У Холли подогнулись колени. Она на четвереньках сползла вниз на стул, зажимая рот и борясь с тошнотой, вызванной мыслью, что она могла бы сделать, если бы свежий ветер не заставил ее очнуться, не развеял туман отчаяния. С таким ощущением, словно она только что пробудилась от тяжелого сна, Холли огляделась вокруг, впервые отчетливо рассмотрев комнату, в которой находилась. Да, отец называл ее самовлюбленной и ветреной, но он ни за что не пожелал бы ей такого жестокого наказания. Что бы там ни думал ее муж, она виновна лишь в легкомыслии, а не в прелюбодеянии.

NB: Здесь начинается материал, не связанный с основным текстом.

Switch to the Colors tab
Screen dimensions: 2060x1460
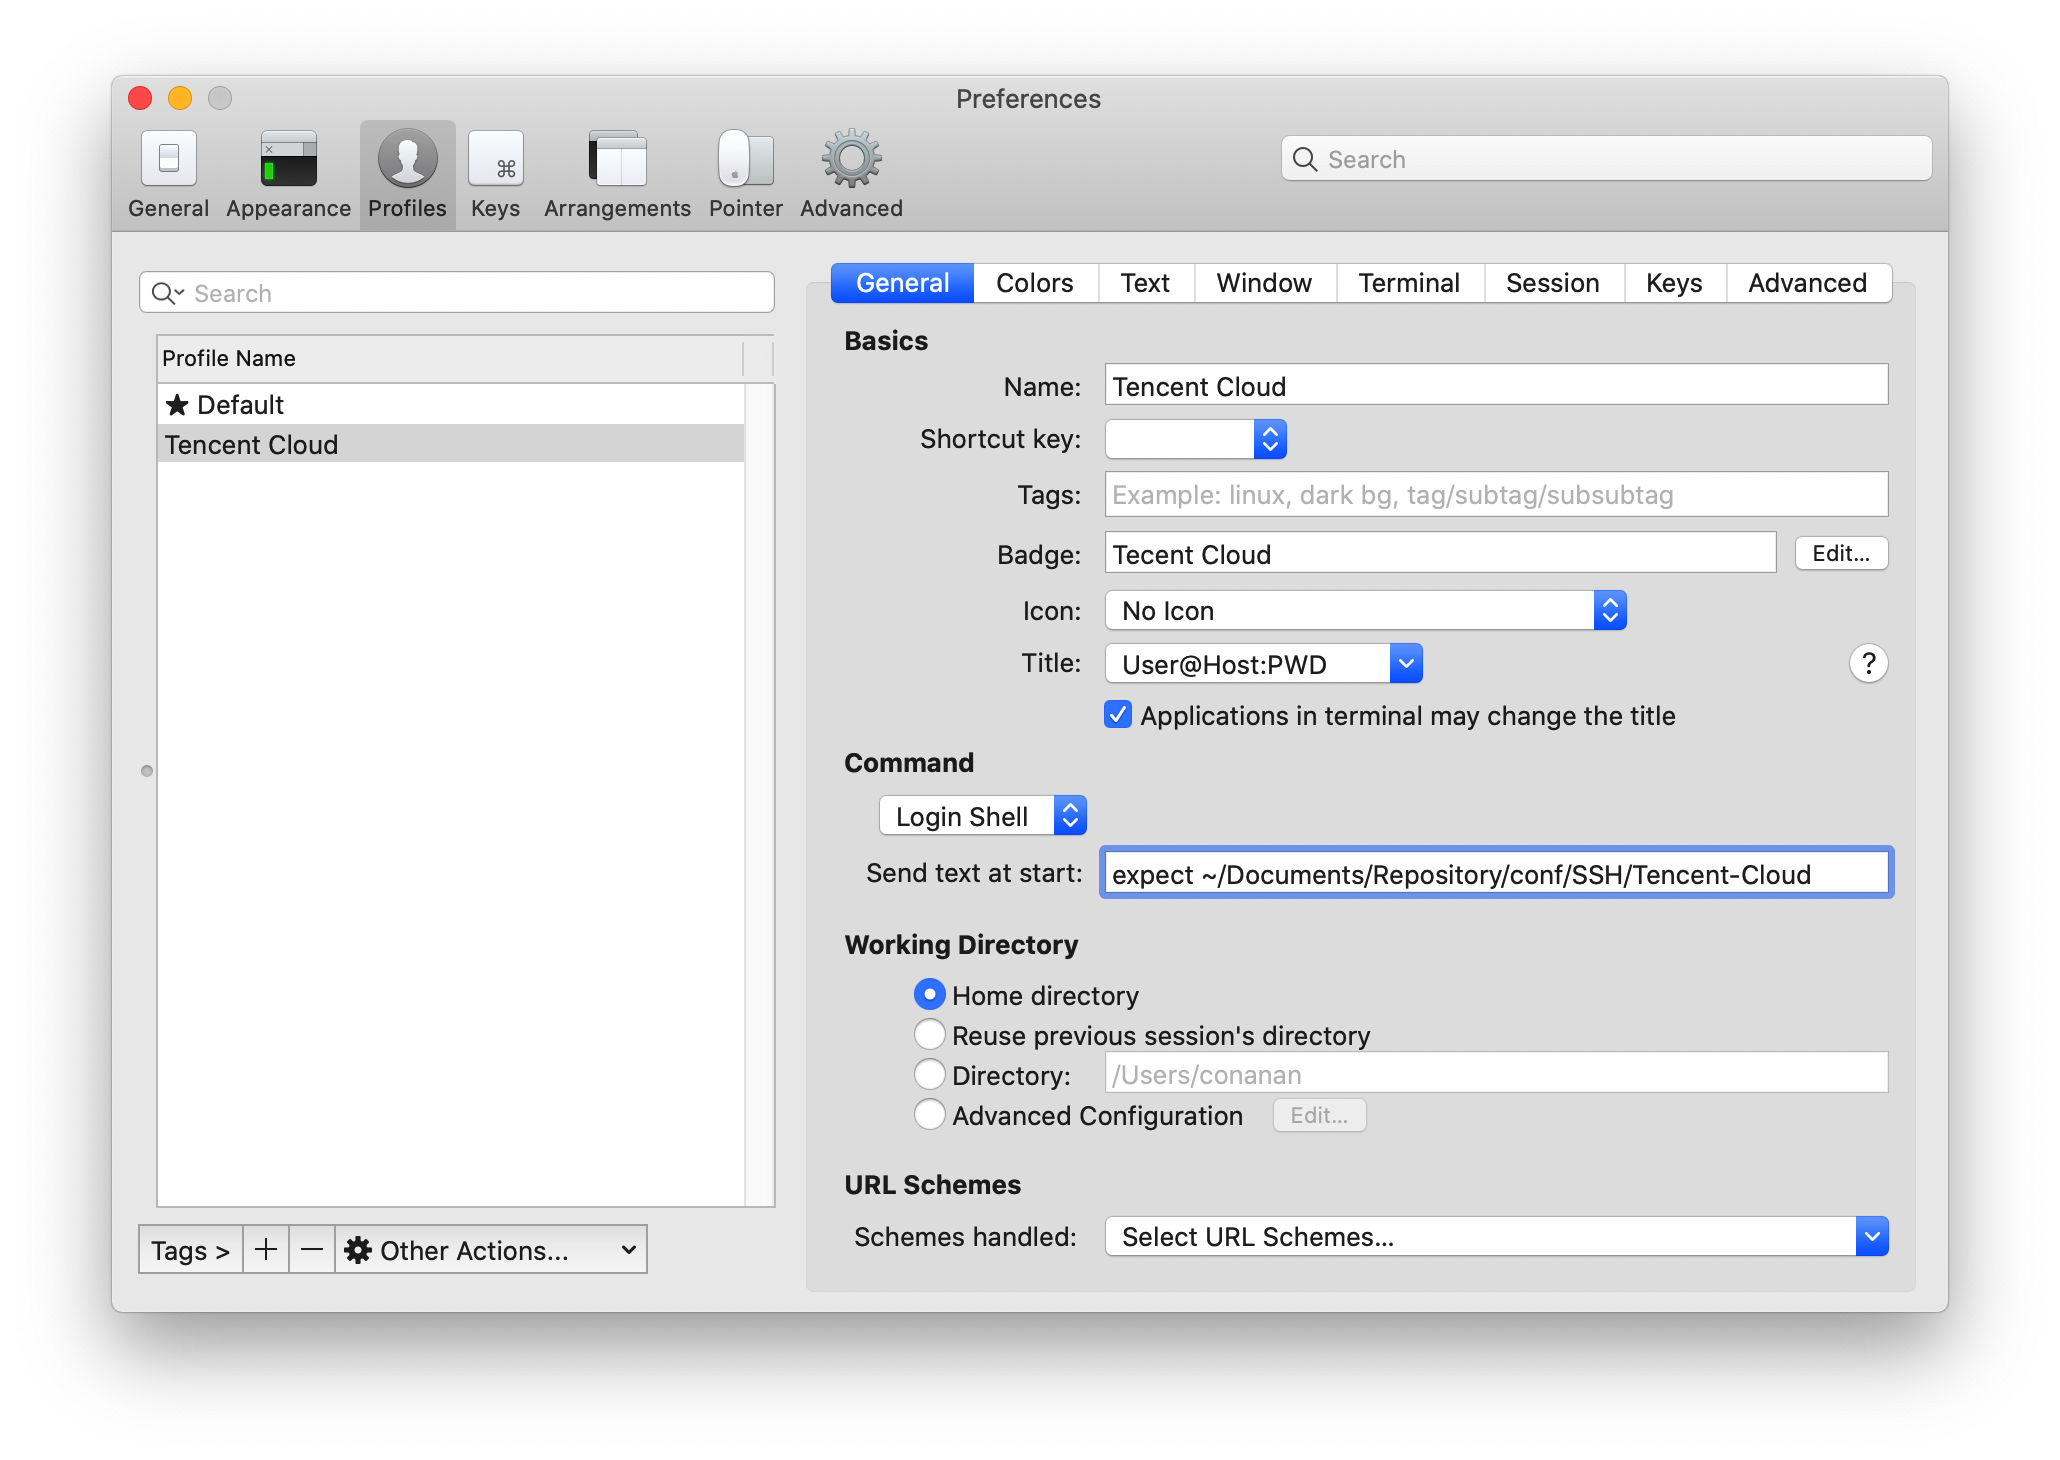click(1034, 283)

Ветер завывал в дымоходе, но теперь звук этот не приносил утешения, а раздражал Холли. Соскочив со стула, она схватила с комода стопку белоснежного белья и заткнула им дымоход. В ней проснулась энергия, и сразу же голод дал себя знать. Обойдя стол, Холли схватила ломоть хлеба и уселась на пол, подобрав под себя ноги. С жадностью поедая хлеб, она вдруг ощутила, как у нее в груди что-то шевельнулось. Что-то более сильное, чем голод.
Гнев.
Когда вечером Винифрида принесла ужин и горячую воду для умывания, Холли сообщила служанке, что ей требуются перо и бумага. Несмотря на опасения, что девушка напишет какое-то жалобное слезливое послание, которое сэр Остин откажется читать, на следующее утро Винни принесла все необходимое.
Когда же она вернулась ближе к вечеру, Холли вручила ей составленный на десяти страницах список того, что требует от своего мужа для собственного удобства. Слова «мужа» и «удобства» были несколько раз подчеркнуты.
На следующее утро Винни пришла в сопровождении двух служанок, сгибающихся под тяжестью лохани, полотенец, простыней, пялец, ниток, благовоний, свежих фруктов, арфы, восковых свечей, метлы, книг и прочих вещей, которые должны были сделать заточение Холли если не приятным, то хотя бы терпимым.
Девушки завороженно смотрели на нее, и Винни пришлось, вытолкнув их из комнаты, захлопнуть дверь прямо у них перед носом. После чего служанка смущенно кашлянула.
— Господин хочет знать, не потребуются ли тебе лимоны, чтобы натирать ими локти, или, быть может, рабыня, чтобы каждый вечер перед сном по пятьсот раз проводить гребнем по волосам.
Холли вонзила зубы в сочное красное яблоко.
— Передай ему, что, учитывая нынешнюю длину моих волос, достаточно будет и двухсот пятидесяти раз.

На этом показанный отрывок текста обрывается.